-- begin --

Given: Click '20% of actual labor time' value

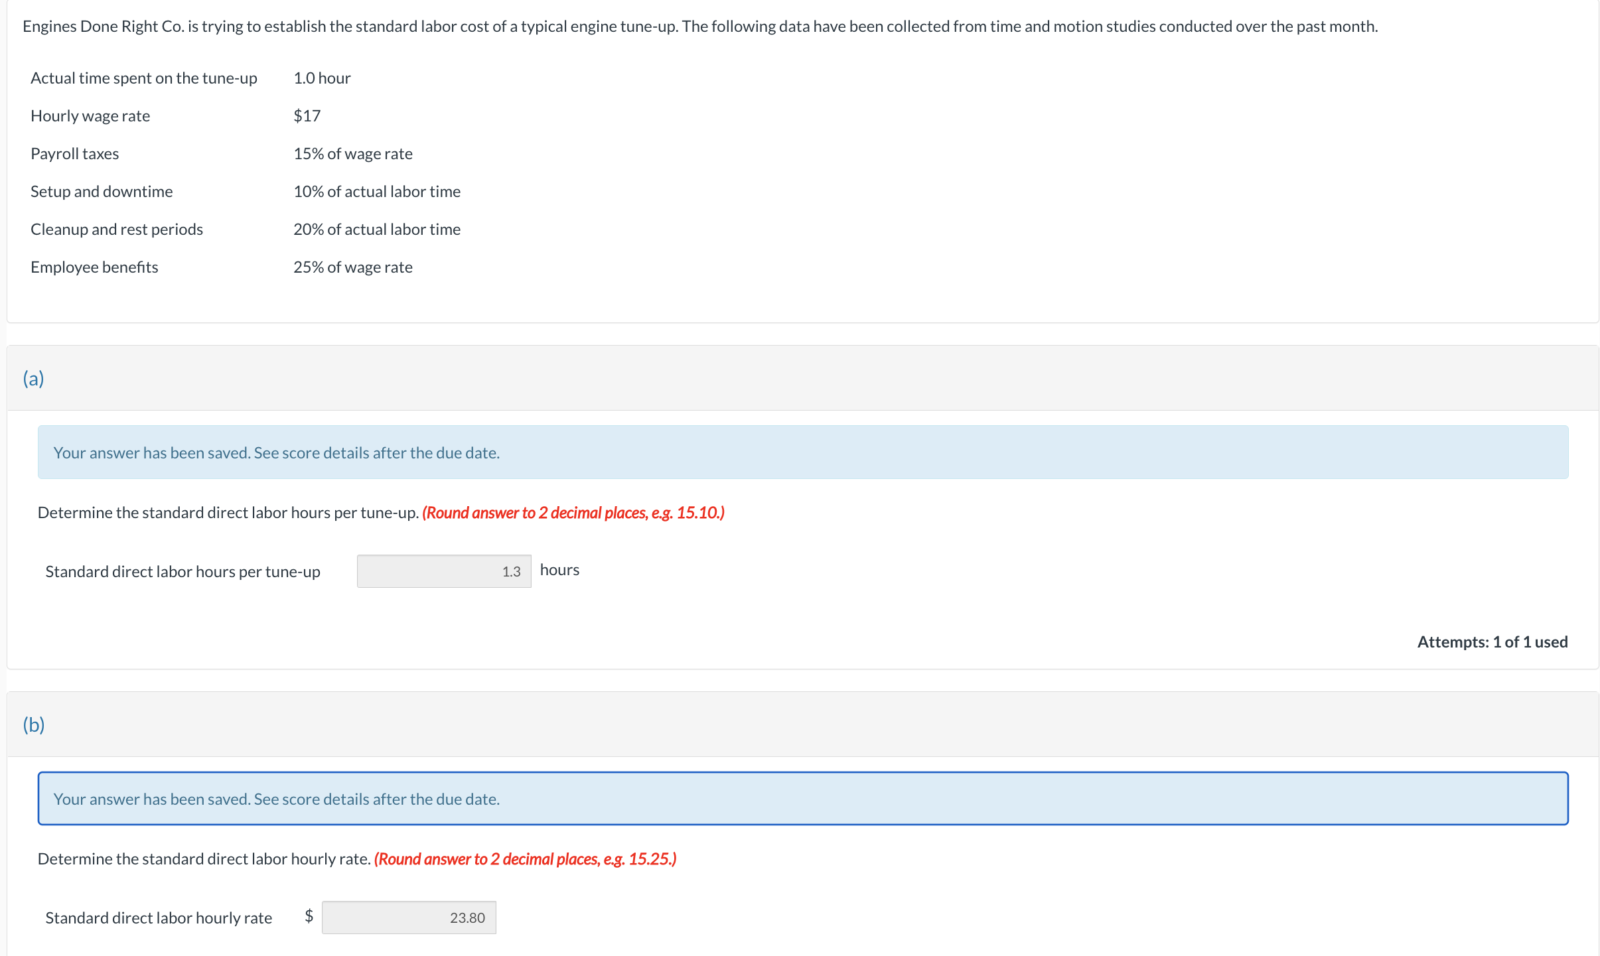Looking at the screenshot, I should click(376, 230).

-- end --
-- begin --

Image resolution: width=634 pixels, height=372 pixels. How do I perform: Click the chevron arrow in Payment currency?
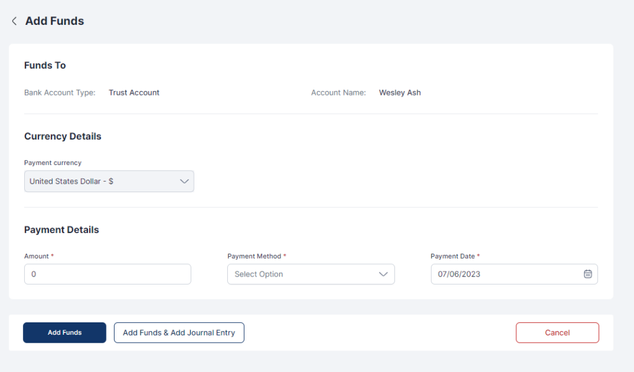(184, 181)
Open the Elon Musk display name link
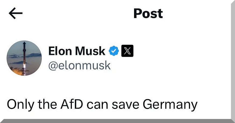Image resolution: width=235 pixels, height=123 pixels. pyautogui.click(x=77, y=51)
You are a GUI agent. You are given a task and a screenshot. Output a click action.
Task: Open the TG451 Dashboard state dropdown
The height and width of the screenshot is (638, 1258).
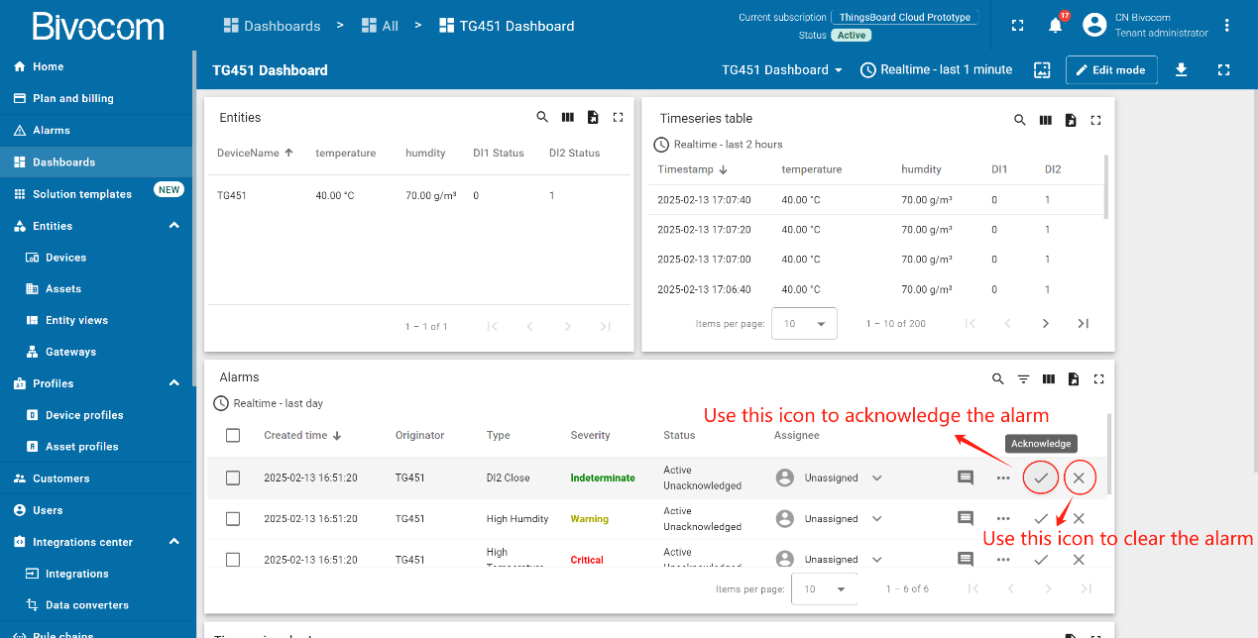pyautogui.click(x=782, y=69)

-- end --

■ **Do this**:
Copy the material word for word, from the line containing "You are a GUI" through the line containing "pyautogui.click(x=782, y=69)", including both of those lines. Leave the pictures out of your answer.

■ **Answer below**:
You are a GUI agent. You are given a task and a screenshot. Output a click action.
Task: Open the TG451 Dashboard state dropdown
The height and width of the screenshot is (638, 1258).
pyautogui.click(x=782, y=69)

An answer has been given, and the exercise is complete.